Gum blend serves up creamy salad dressings

TIC Gums has launched a new gum blend for use as a stabilizer in creamy salad dressings that it says provides good texture and mouthfeel – even in problematic bleu cheese dressings.

According to the company, most manufacturers of creamy salad dressings would use modified starch as a stabilizer. TIC Gums’ Saladizer Dairy Stabilizer can be used in all kinds of creamy dressings, but it is particularly beneficial for the texture of bleu cheese dressings, it said.

Lead food scientist Maureen Akins, who worked on the development and testing of the product, told FoodNavigator-USA.com that the problem with these is that “enzymes found in blue cheese tend to break down starch.” By using gums instead, manufacturers avoid this problem.

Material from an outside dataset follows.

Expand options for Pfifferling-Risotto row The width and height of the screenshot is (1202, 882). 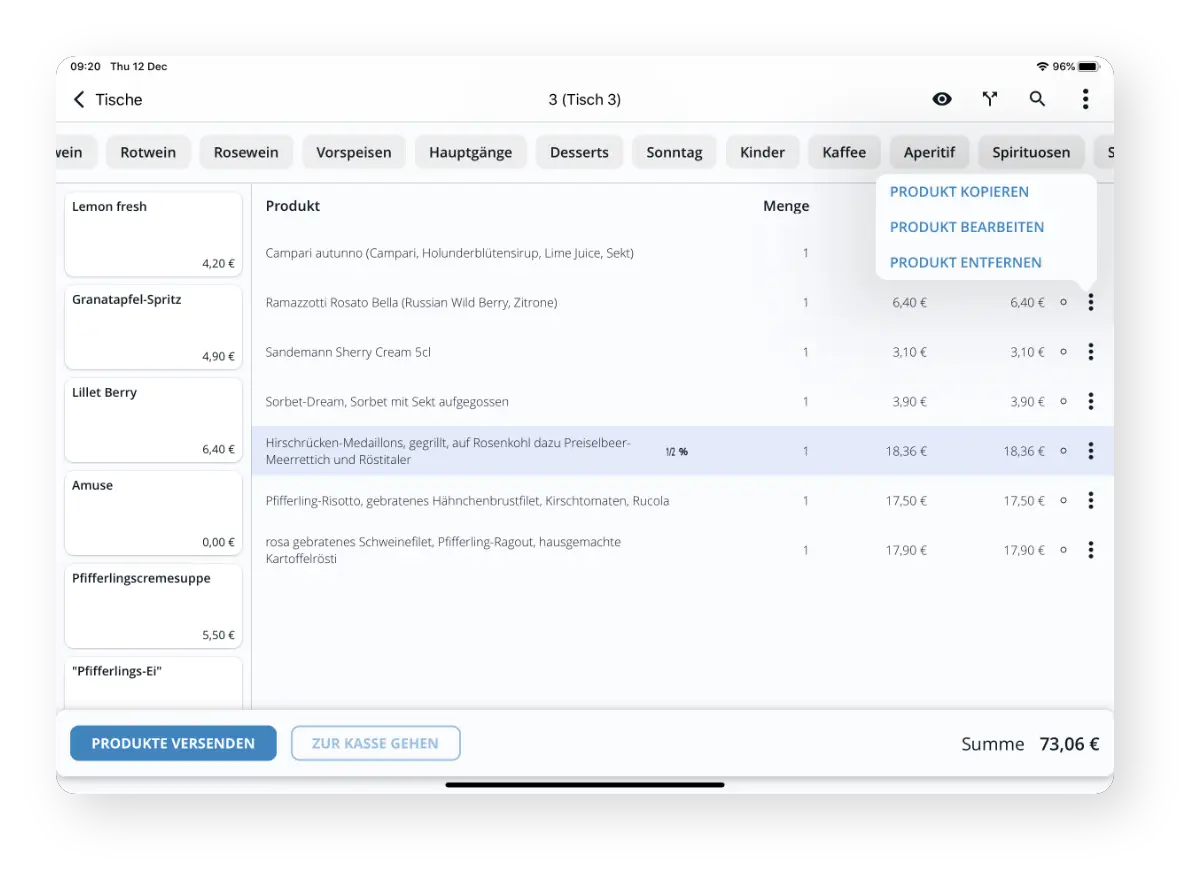pos(1090,500)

"The Saladizer Dairy Stabilizer is an example of how we are responding to customers' needs for solutions to very specific challenges," she said. “By solving that problem, this new gum blend allows manufacturers to create better dressings in a faster, more reliable way, and that, in turn, saves them from both production and consumer acceptability issues."

Akins added that although modified starch can also produce a very full mouthfeel for all kinds of creamy dressings, the texture can sometimes be “pasty.”

“The usage level is going to be much less,” she said. “And there’s going to be a creamy mouthfeel and better suspension of particulates.”

The ingredient comes in powder form that is added at the beginning of the manufacturing process along with water or milk.

Similar cost

Despite a lower usage level – typically a manufacturer would use about five times less gum than starch – food companies are unlikely to make cost savings by switching to its gum-based stabilizer, Akins said. The gum may be more expensive per pound but “the overall cost will be about the same.”

“It may not actually be a cost saving in itself, but any savings would be in storage and transportation,” she said.

The company would not reveal the exact composition of its Saladizer Dairy Stabilizer, nor how the gum blend would appear on an ingredient list. But Akins said that this information would be provided to manufacturers that request an ingredient sample.